I would feel very differently, though, if I were a Hungarian living in Hungary. Constant smears and petty harassment, which fall just below the threshold of actual persecution, must be just enough for many to stay away not simply from politics but from public life at large, including journalism and honest policy analysis. Meanwhile, the public square is flooded with a stream of nonsense from both pro-government media and from official public sources, delegitimizing all critics of Orbán as involved in some elaborate international conspiracy against the Hungarian nation.

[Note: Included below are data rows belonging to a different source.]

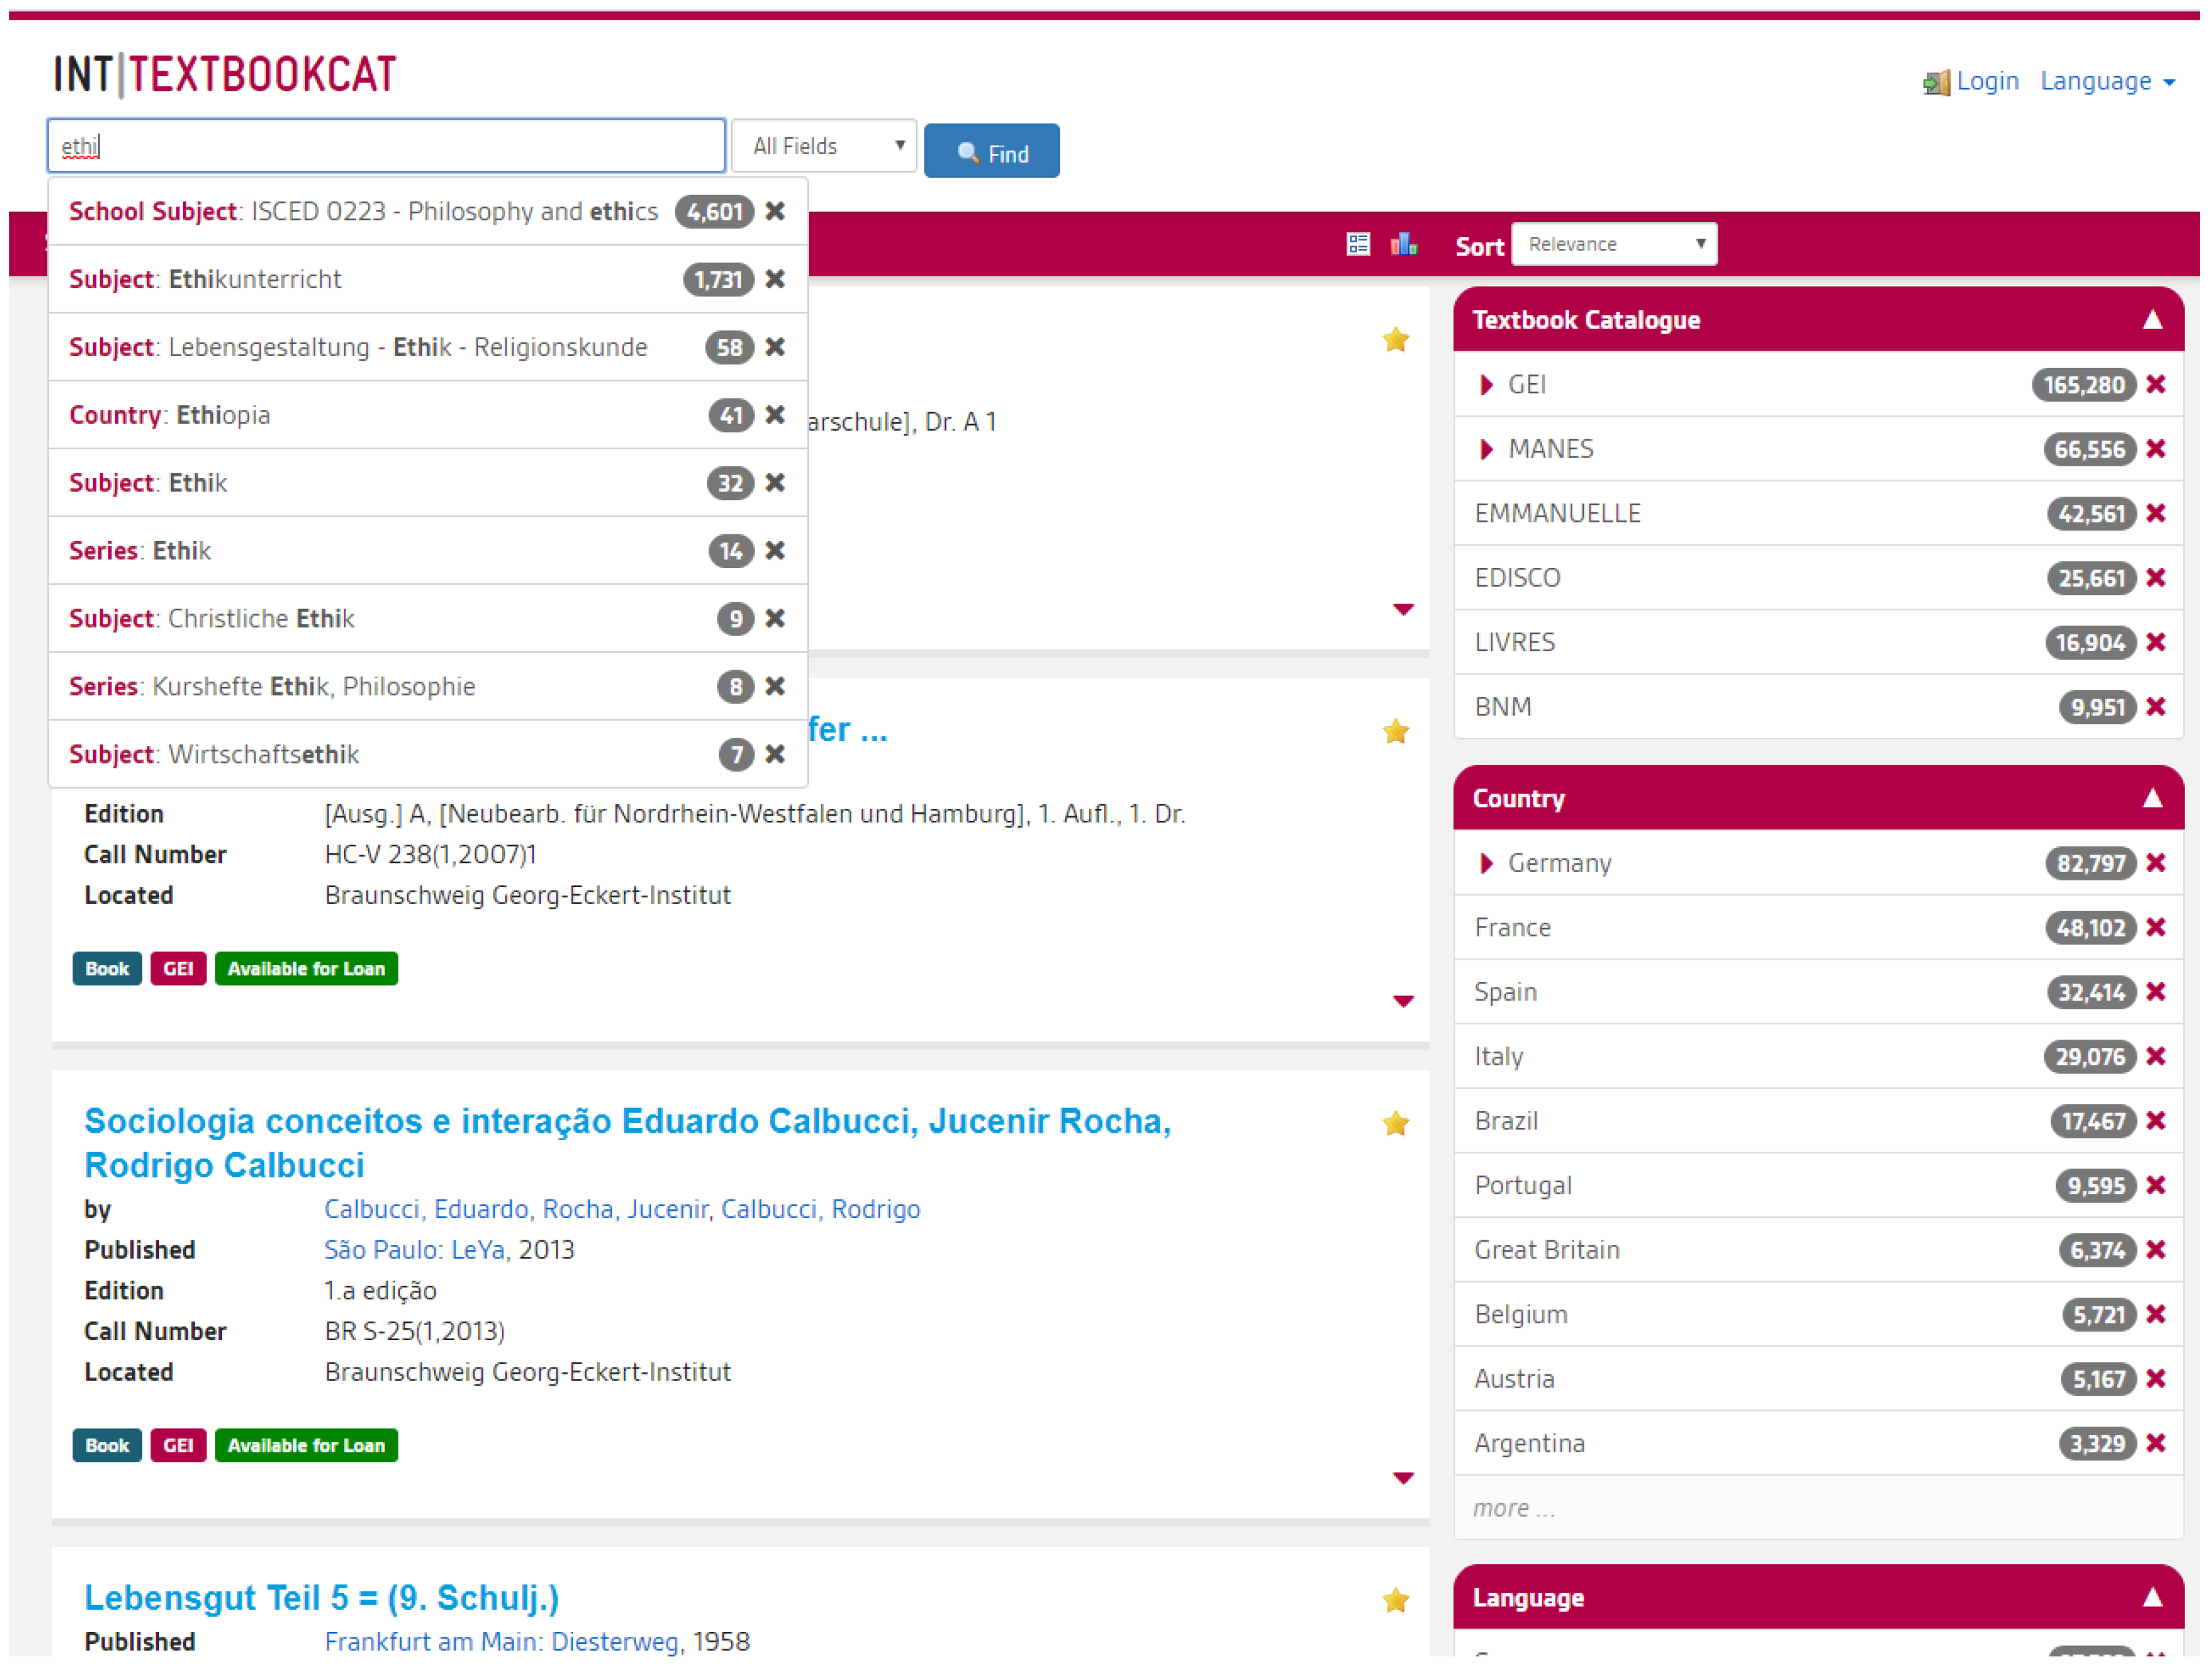The image size is (2212, 1669).
Task: Click the favorite star on Sociologia conceitos result
Action: pyautogui.click(x=1395, y=1124)
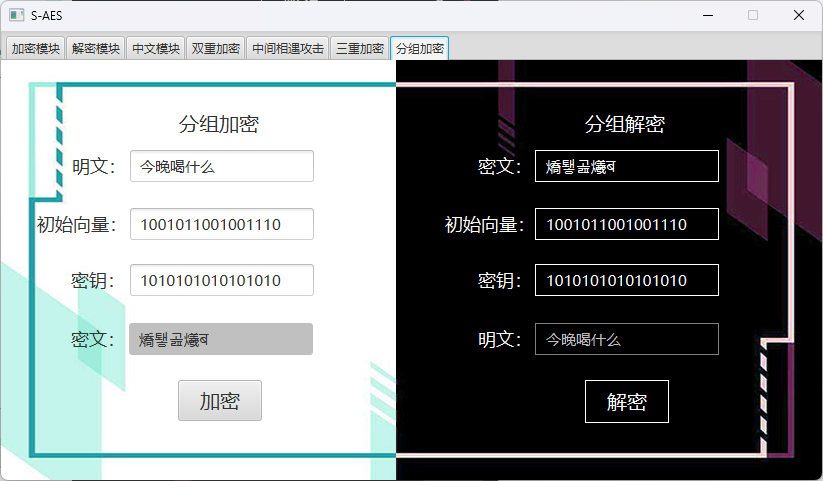
Task: Select the gray 密文 output field under 分组加密
Action: click(220, 339)
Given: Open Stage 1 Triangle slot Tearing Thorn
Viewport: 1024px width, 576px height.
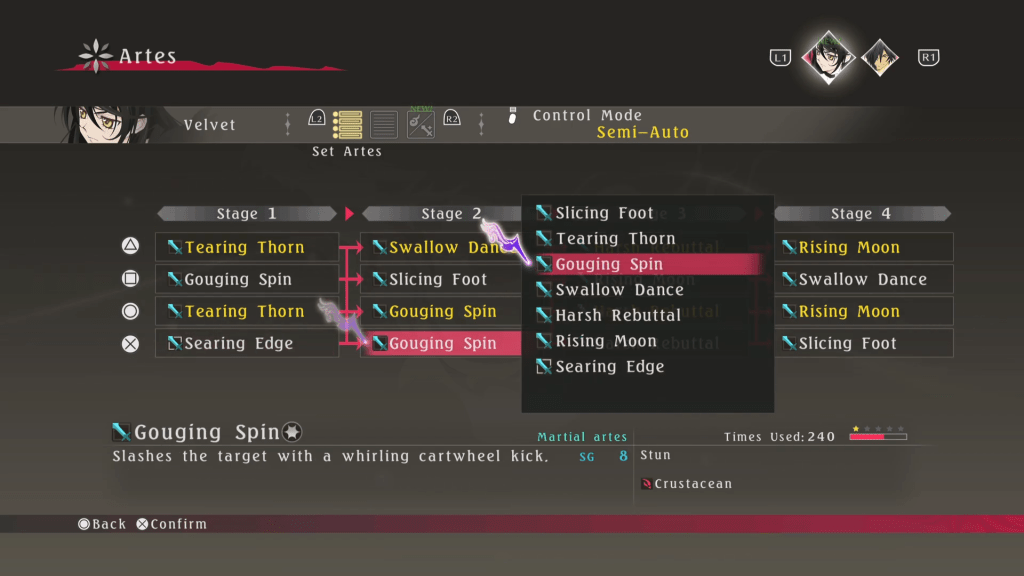Looking at the screenshot, I should pyautogui.click(x=246, y=247).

By going to Budapest next month and by celebrating Viktor Orbán’s leadership, organizers of the Conservative Political Action Conference (CPAC) and their fellow travelers in the Republican party and the conservative infotainment industry are making it very clear that they are comfortable with and approve of such—and, frankly, much worse—practices by a government that is not particularly friendly to U.S. interests. The rest of us should take note—and the U.S. government and its European partners should watch with care the developments leading to Hungary’s April election. Nobody disputes that domestic support for Orbán is real. If, however, a skewed electoral system, dirty tricks, or outright fraud prove to be decisive in his securing a fourth consecutive term as prime minister, the transatlantic community will have to have a very difficult and overdue conversation about Hungary’s place in NATO and in the EU.